Task data —

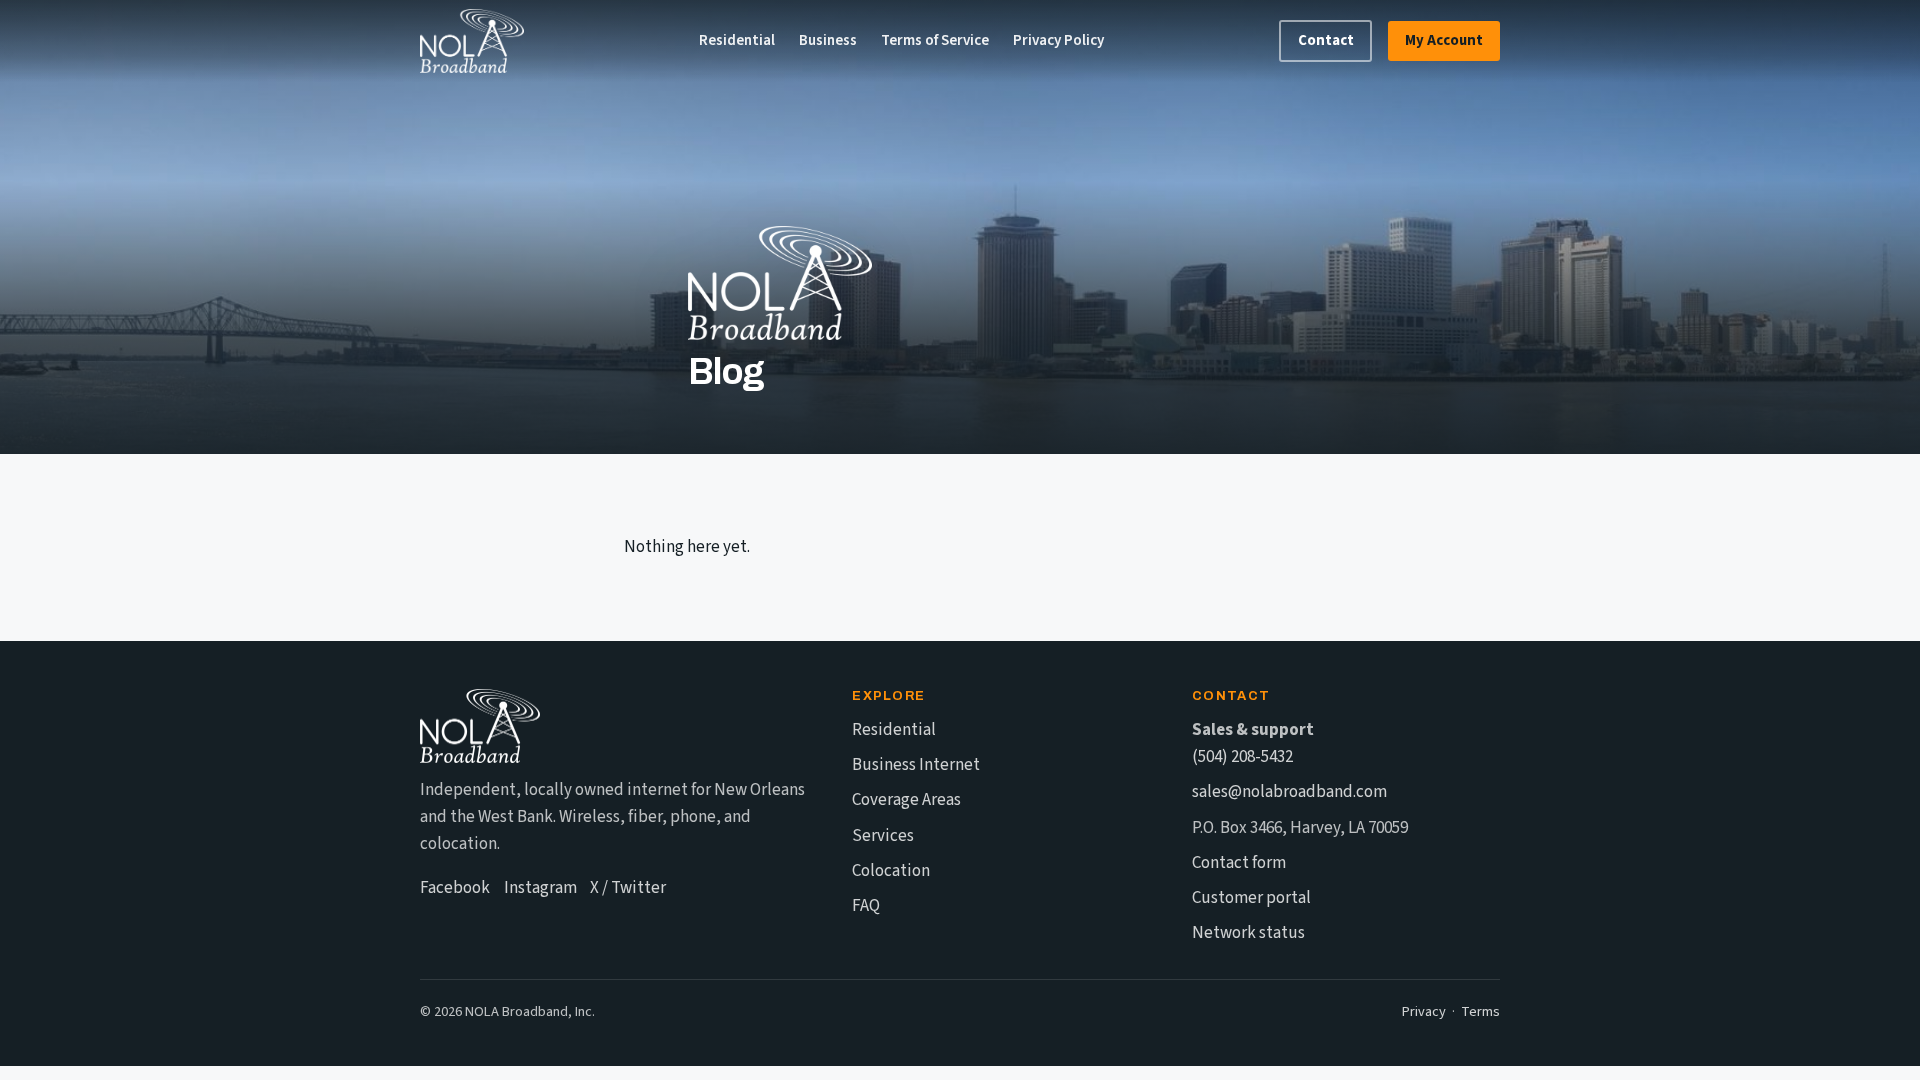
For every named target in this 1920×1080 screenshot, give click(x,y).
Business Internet (916, 765)
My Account (1444, 40)
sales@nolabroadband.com (1289, 792)
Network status (1248, 933)
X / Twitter (628, 888)
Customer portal (1251, 898)
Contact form (1239, 863)
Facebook (455, 888)
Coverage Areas (906, 800)
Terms (1480, 1011)
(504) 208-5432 (1242, 757)
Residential (737, 40)
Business (828, 40)
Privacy (1424, 1011)
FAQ (866, 906)
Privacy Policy (1058, 40)
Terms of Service (935, 40)
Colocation (891, 871)
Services (883, 836)
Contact (1326, 40)
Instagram (540, 888)
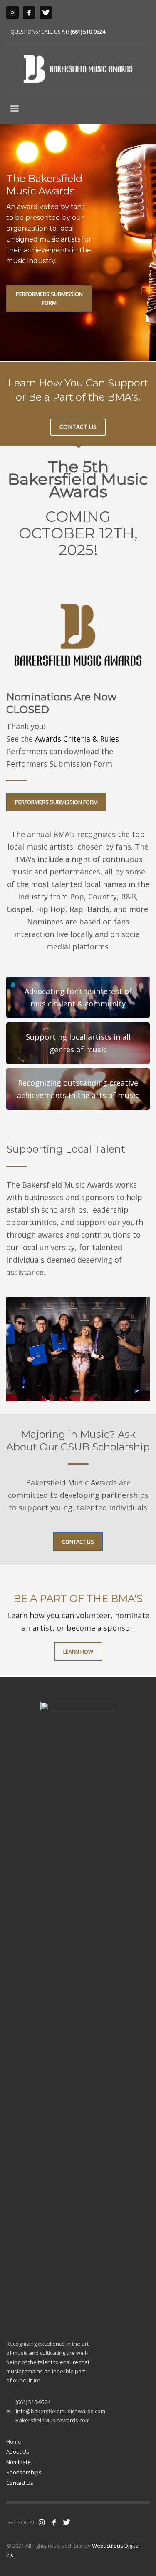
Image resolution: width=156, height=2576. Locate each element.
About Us (17, 2451)
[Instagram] (41, 2522)
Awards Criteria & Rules (77, 739)
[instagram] (12, 12)
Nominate (18, 2462)
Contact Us (19, 2482)
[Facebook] (29, 12)
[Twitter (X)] (46, 12)
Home (13, 2441)
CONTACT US (78, 427)
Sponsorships (24, 2472)
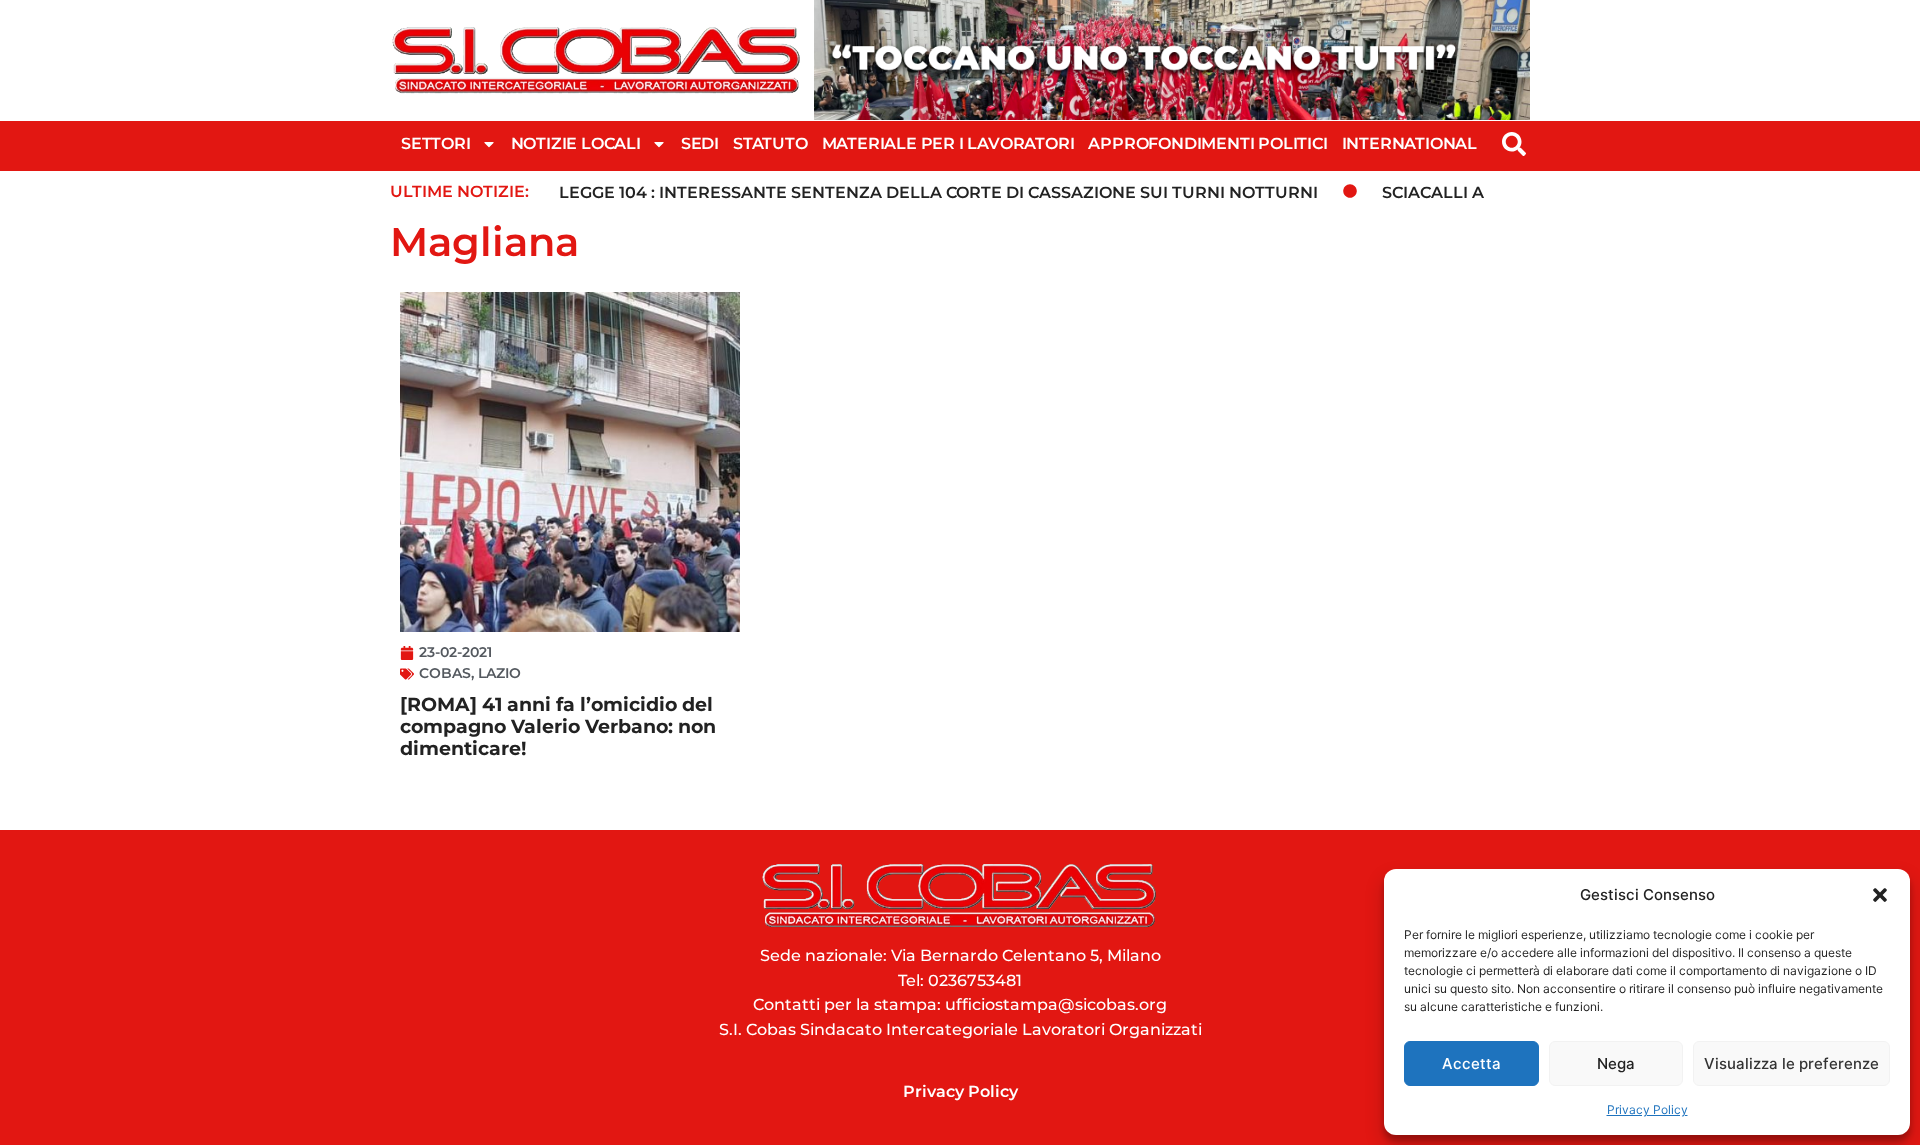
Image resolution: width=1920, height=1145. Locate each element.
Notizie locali (576, 143)
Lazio (499, 673)
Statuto (770, 143)
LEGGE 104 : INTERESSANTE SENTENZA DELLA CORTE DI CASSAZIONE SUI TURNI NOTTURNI (938, 192)
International (1409, 143)
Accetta (1471, 1063)
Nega (1616, 1063)
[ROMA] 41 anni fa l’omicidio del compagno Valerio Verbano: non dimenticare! (558, 726)
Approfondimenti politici (1207, 143)
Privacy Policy (1647, 1109)
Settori (436, 143)
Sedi (700, 143)
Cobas (445, 673)
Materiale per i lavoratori (948, 143)
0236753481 (975, 980)
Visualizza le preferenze (1791, 1063)
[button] (1880, 895)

Task requirements — Using the entries above, give back exactly the line containing "About Us (17, 2451)", the line containing "Sponsorships (24, 2472)", and every line between them, and nothing else.

Result of the task —
About Us (17, 2451)
[Instagram] (41, 2522)
Awards Criteria & Rules (77, 739)
[instagram] (12, 12)
Nominate (18, 2462)
Contact Us (19, 2482)
[Facebook] (29, 12)
[Twitter (X)] (46, 12)
Home (13, 2441)
CONTACT US (78, 427)
Sponsorships (24, 2472)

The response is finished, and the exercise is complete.